MECHE AND HER mother were sitting in the kitchen, eating in silence. Meche dipped her animal crackers in milk while her mother sipped her coffee.
“Your grandmother is going to have to go to Monterrey,” her mother said, all of a sudden.
“Since when?” Meche asked.
This was the first she had heard of this. Had she missed some important family meeting or was she supposed to divine tea leaves in order to be up to date? Really, what the hell.
“I talked to your aunt about it. We had a long conversation. Your grandmother is going to need a lot of care.”
“She could get better.”
“She had a stroke,” her mother said. “She can’t walk and she can’t talk. She can barely eat mush.”
“I noticed,” Meche said dryly.
“Your aunt is a nurse. Plus, she has more money than we do. A bigger place. Your grandmother needs more care than I can give her.”
“You’re just going to pack her off ’cause she’s sick.”
“There’s nothing I can do about it.”
“Don’t I get a vote in this?”
Her mother did not reply. She looked at her coffee cup, long nails tapping the ceramic mug.
“Awesome,” Meche said, pushing her chair back and scraping the floor in the process.
“I NEED TO talk to you,” Meche said, cornering her outside the bathroom stalls.
Daniela had been evading her all day long. A clumsy effort at best because Daniela did not know the meaning of subtle. She waddled through school like a great, big goose, a panicked look on her face.
“I don’t want to talk,” Daniela whispered.
“Listen: I need your help.”
“To do what?”
“My grandmother had a stroke. She’s not well. I want to heal her. I think we might need Sebastian for this.”
Daniela moved towards the sinks, slowly opening a faucet and rubbing her hands with liquid soap.
“Sebastian is at home, resting. He’s in a cast. I don’t think he’d be up for it and frankly I don’t think he’ll be talking to you until you do some serious apologizing.”
“Apologize?” Meche scoffed.
“Didn’t you hear me? He’s in a cast.”
Daniela closed the faucet. The paper towel dispenser was empty, so she rubbed her hands against her skirt.
“I heard you fine. I’m not apologizing. He got what was coming to him.”
“Then don’t expect him to help you.”
Meche was tired, nervous and more than a little irritated. She squeezed Daniela’s arm and gave her a sharp, intense look.
“Convince him to help. Tell him to come by the factory and bring my Duncan Dhu record.”
“No way,” Daniela said. “I’ve done enough already. I won’t goad him into it.”
“I don’t care what you
want,” Meche said. “He will be back in our circle, ready to offer his assistance or you will be the next one hexed.”
“You wouldn’t do that,” Daniela said.
“Try me. I think you’ll find I’m becoming very good at this sort of thing.”
Daniela’s eyes went round and glassy like marbles. She was really scared. Meche felt bad for a few seconds. She shoved the feeling aside. She needed Sebastian and Daniela. At the very least, she wanted her damn record back. If it took a bit of pushing around, so be it.
Daniela wriggled free of her grasp and took a couple of steps back.
“Okay. I’ll talk to him.”
“Today?” Meche asked.
“Today,” Daniela said.
“Remind him he still has something that belongs to me. He better bring it to the factory.”

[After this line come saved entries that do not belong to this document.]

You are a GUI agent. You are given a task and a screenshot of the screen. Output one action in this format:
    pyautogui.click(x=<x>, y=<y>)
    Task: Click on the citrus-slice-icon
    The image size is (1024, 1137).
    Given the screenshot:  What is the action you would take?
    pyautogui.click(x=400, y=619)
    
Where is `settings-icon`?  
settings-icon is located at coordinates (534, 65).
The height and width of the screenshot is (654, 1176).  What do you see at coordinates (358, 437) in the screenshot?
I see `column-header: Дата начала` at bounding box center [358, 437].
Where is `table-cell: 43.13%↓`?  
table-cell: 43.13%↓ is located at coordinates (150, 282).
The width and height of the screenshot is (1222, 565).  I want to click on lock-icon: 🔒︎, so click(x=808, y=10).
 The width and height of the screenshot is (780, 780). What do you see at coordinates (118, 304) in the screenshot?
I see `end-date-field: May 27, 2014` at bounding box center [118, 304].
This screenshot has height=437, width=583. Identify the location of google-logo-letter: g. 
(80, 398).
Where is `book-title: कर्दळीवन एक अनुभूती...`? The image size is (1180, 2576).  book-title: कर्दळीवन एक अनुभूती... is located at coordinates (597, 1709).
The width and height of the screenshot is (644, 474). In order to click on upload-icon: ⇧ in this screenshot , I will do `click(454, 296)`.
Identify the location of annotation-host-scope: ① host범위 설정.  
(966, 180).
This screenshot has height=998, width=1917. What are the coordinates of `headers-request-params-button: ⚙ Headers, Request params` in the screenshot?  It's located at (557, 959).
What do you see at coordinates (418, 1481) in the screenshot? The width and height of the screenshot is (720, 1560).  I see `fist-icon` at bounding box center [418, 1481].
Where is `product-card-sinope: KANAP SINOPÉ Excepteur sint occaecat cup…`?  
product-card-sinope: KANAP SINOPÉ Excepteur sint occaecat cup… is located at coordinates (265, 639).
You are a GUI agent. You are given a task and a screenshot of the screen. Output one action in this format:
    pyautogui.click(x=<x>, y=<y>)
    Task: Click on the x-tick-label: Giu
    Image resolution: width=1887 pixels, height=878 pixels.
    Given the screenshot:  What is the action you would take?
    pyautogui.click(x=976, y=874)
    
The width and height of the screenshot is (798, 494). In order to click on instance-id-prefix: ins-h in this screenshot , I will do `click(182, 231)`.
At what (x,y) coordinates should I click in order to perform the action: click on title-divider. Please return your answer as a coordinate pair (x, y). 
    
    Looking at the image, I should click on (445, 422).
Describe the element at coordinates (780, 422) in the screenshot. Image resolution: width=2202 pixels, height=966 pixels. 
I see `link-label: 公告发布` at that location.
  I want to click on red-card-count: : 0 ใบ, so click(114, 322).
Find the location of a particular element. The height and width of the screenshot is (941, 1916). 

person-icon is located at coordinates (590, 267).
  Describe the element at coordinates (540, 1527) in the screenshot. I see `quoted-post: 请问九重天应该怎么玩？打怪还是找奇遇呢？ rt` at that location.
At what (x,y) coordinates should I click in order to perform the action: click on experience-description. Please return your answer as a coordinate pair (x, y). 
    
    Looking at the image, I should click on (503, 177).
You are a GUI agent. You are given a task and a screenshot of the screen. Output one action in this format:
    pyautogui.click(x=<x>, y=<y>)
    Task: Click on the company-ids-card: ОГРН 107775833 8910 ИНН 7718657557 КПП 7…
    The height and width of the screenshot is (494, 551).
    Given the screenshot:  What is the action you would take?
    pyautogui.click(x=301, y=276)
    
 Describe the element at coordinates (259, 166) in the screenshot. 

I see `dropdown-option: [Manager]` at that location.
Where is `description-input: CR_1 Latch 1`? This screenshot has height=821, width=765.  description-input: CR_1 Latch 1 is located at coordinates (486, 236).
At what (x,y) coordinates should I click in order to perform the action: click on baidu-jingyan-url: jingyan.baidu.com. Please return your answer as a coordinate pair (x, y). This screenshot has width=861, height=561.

SEBASTIAN DID NOT reply. He was staring at the big glass full of milk and chocolate powder, observing the beads of moisture rolling down the sides, trying not to think. Trying to ignore it.
“And then?” Daniela asked.
“I won’t help her.”
“She’ll hurt us,” Daniela muttered.
Sebastian did not want to believe it. Meche was many things, but would she really force them to obey her?
She could have killed you, he thought. She’s Meche but she’s also something else now.
Sebastian sipped his milk. They sat in the darkened dining room and he listened to the clock tick, measuring the minutes.
“It’s time we did something about this magic circle,” he said. “But not what she expects.”
“What, then?”
“Tell her I’ll be at the factory Friday evening.”
“You’ll do what she wants?”
“No,” Sebastian said, shaking his head. “I won’t do anything of the sort.”
This day was supposed to come, he thought. He remembered his vision of Meche heading towards an airplane. He’d known, long before, that he’d lose her, but he couldn’t escape this melody.